À compléter:
1. Répondez aux questions suivantes à partir de l'entretien avec Daniel Simard.
(a) Selon Daniel Simard, à qui ne devrait-il pas revenir d'appliquer les lois à la place de la police?
(b) De quelle entreprise Daniel Simard est-il à la tête, et de quelle génération de Simard fait-il partie?
(c) Quel membre de sa famille est intéressé à prendre la relève?
2. Rédigez la suite de l'entretien avec Daniel Simard sur la contrebande, après sa dernière réplique.

Extrait fourni:
++++++++
DepQuébec : Que diriez-vous à Philippe Couillard s’il était devant vous?

Daniel Simard : Est-ce que c’est à nous, aux détaillants, d’appliquer les lois à la place de la police?

Est-ce que je devrais moi-même mettre en arrestation une personne en possession de contrebande?

“Qu’est-ce que vous attendez pour appliquer les lois?” – Daniel Simard

DepQuébec : En conclusion, pourquoi ce cri du coeur et pourquoi maintenant? Il est très rare qu’un propriétaire de dépanneur ose livrer le fond de sa pensée, comme vous le faites.

Daniel Simard :  Parce que je suis la troisième génération de Simard à la tête de la Biscuiterie Oscar.

Trois générations dans notre famille, et j’ai mon fils qui est intéressé à prendre la relève.

J’aimerais lui léguer, autant que possible, un environnement d’affaires juste et équitable où il pourra se battre à armes égales.
++++++++
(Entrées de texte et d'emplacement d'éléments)
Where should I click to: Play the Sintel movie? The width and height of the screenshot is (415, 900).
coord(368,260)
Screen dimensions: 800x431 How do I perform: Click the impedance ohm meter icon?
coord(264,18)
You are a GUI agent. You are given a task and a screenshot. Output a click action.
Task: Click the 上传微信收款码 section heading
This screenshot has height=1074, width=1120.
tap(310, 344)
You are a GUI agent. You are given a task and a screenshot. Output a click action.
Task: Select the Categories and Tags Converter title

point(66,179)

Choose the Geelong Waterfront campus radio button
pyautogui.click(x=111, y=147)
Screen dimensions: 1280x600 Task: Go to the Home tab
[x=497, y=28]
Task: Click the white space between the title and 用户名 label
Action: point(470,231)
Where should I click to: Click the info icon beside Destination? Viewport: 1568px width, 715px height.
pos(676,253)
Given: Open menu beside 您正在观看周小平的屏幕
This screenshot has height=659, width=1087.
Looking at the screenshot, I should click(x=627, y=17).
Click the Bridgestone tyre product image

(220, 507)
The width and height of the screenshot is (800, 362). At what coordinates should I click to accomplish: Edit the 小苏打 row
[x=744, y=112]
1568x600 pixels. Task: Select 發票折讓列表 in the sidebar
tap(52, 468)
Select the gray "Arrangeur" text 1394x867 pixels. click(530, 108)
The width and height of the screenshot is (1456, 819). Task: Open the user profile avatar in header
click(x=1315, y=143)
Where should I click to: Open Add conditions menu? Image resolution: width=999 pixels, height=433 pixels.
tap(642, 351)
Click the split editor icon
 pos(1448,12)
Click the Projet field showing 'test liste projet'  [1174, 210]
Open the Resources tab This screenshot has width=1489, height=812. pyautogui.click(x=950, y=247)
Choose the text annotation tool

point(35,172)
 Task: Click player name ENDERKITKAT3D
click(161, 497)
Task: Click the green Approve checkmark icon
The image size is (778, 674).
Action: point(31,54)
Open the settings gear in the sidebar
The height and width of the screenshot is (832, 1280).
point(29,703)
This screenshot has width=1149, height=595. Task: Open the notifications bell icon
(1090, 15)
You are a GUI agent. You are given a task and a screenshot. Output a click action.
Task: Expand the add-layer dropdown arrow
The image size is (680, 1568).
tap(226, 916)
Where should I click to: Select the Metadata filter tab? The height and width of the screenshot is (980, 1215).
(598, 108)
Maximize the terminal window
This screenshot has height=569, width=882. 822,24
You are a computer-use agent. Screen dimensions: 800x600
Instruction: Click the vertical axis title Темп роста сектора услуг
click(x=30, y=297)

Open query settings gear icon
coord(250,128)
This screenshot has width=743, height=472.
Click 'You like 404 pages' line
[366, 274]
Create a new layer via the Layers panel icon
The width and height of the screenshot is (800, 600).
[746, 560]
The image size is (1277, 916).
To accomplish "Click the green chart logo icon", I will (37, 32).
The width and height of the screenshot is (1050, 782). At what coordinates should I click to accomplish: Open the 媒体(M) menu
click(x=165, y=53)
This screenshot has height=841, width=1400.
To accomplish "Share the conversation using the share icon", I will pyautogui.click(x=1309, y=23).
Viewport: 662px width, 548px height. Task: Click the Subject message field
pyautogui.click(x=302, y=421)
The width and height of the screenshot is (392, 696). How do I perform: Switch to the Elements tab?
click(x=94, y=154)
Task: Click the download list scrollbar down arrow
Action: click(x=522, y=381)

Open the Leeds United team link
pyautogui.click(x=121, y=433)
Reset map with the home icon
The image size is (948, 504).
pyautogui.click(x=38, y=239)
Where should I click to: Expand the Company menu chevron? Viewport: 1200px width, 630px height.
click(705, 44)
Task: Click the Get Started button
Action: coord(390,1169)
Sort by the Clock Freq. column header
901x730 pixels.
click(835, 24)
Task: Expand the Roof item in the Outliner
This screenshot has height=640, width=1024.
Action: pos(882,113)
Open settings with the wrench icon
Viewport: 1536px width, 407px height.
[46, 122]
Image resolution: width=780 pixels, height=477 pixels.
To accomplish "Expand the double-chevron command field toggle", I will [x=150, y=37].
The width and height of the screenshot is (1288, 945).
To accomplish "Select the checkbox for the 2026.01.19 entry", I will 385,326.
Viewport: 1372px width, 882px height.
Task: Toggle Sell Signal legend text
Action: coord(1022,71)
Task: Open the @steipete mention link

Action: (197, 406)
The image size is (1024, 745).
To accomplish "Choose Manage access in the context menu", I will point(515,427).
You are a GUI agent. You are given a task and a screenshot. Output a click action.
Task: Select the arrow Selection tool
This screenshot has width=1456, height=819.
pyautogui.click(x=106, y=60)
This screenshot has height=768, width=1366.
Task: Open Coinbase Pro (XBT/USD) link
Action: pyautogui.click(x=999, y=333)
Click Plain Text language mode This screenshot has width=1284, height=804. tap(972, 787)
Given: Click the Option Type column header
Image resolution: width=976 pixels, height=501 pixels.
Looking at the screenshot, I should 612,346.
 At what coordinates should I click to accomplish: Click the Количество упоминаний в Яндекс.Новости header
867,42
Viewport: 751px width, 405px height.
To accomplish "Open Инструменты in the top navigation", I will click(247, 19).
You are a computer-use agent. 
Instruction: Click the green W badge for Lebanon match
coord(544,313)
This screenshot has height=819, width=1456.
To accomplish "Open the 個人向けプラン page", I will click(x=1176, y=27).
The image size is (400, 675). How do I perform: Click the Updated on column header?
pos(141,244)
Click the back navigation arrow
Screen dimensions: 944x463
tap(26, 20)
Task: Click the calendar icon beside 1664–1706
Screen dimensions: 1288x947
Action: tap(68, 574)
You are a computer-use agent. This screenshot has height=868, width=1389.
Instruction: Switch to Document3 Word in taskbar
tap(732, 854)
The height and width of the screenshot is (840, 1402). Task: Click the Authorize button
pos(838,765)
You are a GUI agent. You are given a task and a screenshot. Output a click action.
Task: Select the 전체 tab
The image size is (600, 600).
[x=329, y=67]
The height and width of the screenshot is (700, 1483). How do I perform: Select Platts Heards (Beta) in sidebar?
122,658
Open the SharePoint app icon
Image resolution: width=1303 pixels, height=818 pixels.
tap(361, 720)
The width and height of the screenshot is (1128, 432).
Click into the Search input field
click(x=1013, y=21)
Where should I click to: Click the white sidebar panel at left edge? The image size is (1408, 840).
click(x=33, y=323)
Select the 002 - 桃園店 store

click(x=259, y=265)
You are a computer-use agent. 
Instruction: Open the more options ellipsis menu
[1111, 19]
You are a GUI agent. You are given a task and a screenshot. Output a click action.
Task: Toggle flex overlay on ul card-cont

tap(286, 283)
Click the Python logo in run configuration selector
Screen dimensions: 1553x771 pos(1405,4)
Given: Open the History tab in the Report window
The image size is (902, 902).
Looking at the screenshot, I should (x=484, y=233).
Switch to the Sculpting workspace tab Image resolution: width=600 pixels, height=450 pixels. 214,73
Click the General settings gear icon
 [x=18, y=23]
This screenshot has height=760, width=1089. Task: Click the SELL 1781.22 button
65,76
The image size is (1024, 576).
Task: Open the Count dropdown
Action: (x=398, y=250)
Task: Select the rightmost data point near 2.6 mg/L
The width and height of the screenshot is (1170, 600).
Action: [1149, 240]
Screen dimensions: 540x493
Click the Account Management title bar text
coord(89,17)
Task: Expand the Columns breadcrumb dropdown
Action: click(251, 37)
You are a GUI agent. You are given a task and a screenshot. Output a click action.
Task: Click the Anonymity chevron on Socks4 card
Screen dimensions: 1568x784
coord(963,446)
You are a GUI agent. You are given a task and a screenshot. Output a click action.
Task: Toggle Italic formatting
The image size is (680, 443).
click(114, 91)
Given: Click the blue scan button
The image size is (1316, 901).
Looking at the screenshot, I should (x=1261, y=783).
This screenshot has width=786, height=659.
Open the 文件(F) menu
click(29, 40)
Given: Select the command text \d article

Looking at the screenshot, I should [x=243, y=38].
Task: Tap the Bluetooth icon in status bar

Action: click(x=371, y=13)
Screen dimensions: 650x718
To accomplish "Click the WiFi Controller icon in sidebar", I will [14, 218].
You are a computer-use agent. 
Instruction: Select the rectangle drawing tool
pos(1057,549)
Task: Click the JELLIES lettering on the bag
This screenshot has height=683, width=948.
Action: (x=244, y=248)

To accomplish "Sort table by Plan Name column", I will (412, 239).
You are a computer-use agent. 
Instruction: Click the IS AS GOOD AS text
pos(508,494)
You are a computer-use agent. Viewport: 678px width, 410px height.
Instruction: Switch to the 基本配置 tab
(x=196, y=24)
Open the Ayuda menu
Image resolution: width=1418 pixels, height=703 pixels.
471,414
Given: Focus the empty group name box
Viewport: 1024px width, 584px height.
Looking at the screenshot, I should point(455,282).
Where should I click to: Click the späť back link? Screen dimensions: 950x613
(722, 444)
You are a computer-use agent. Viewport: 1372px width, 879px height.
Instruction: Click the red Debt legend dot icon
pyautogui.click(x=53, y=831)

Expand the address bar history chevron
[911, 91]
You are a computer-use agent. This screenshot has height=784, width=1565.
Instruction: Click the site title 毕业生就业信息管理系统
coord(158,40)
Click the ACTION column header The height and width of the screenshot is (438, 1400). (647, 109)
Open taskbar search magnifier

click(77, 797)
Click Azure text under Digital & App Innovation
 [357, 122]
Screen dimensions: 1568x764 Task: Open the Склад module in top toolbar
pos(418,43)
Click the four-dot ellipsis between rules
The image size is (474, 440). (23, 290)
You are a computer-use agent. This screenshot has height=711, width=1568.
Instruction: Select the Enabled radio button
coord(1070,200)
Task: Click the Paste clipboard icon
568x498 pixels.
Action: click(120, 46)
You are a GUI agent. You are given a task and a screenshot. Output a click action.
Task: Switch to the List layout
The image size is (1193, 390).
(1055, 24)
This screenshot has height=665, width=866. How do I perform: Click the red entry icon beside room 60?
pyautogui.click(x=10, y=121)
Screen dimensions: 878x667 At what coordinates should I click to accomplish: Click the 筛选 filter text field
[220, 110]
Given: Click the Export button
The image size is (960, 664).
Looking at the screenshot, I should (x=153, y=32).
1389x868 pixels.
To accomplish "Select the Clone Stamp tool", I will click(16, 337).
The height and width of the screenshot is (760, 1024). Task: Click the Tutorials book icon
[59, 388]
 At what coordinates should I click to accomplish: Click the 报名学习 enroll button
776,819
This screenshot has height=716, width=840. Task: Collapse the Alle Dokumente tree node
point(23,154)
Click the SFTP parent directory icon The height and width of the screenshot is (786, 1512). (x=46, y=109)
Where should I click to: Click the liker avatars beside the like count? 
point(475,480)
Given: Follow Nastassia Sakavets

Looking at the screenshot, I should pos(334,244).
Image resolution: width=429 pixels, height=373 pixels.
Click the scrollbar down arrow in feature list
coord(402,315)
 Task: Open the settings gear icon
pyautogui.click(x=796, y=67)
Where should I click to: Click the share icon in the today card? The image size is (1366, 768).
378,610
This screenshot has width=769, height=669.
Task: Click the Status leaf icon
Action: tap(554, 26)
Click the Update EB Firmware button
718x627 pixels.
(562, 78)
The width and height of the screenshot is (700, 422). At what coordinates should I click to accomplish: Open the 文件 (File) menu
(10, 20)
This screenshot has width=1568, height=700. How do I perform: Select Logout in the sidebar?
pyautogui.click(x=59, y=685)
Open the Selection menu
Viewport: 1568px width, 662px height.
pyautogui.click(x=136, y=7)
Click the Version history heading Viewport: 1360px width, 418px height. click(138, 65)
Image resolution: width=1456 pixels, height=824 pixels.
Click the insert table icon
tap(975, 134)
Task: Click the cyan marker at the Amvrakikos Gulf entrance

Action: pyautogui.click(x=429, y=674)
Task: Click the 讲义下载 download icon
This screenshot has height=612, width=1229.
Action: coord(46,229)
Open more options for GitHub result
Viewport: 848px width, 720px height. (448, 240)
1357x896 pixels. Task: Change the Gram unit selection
++++++++
Réponses aux exercices:
1.
(a) Aux détaillants.
(b) De la Biscuiterie Oscar ; il fait partie de la troisième génération de Simard.
(c) Son fils.

2.
Et je suis quasiment content que le gouvernement ait décidé de légaliser le cannabis et de le vendre lui-même, car il va voir c’est quoi de faire face à un marché illégal fort.

“J’espère qu’ils va nous donner à nous, les détaillants, les mêmes moyens qu’ils vont sans doute se donner à eux-mêmes pour enlever le cannabis au crime organisé.” – Daniel Simard

DepQuébec : Daniel Simard, merci pour votre témoignage inspirant et courageux.

La Biscuiterie Oscar est située en plein quartier Hochelaga-Maisonneuve, à Montréal (à droite sur la photo: cliquez sur l’image et explorez les environs)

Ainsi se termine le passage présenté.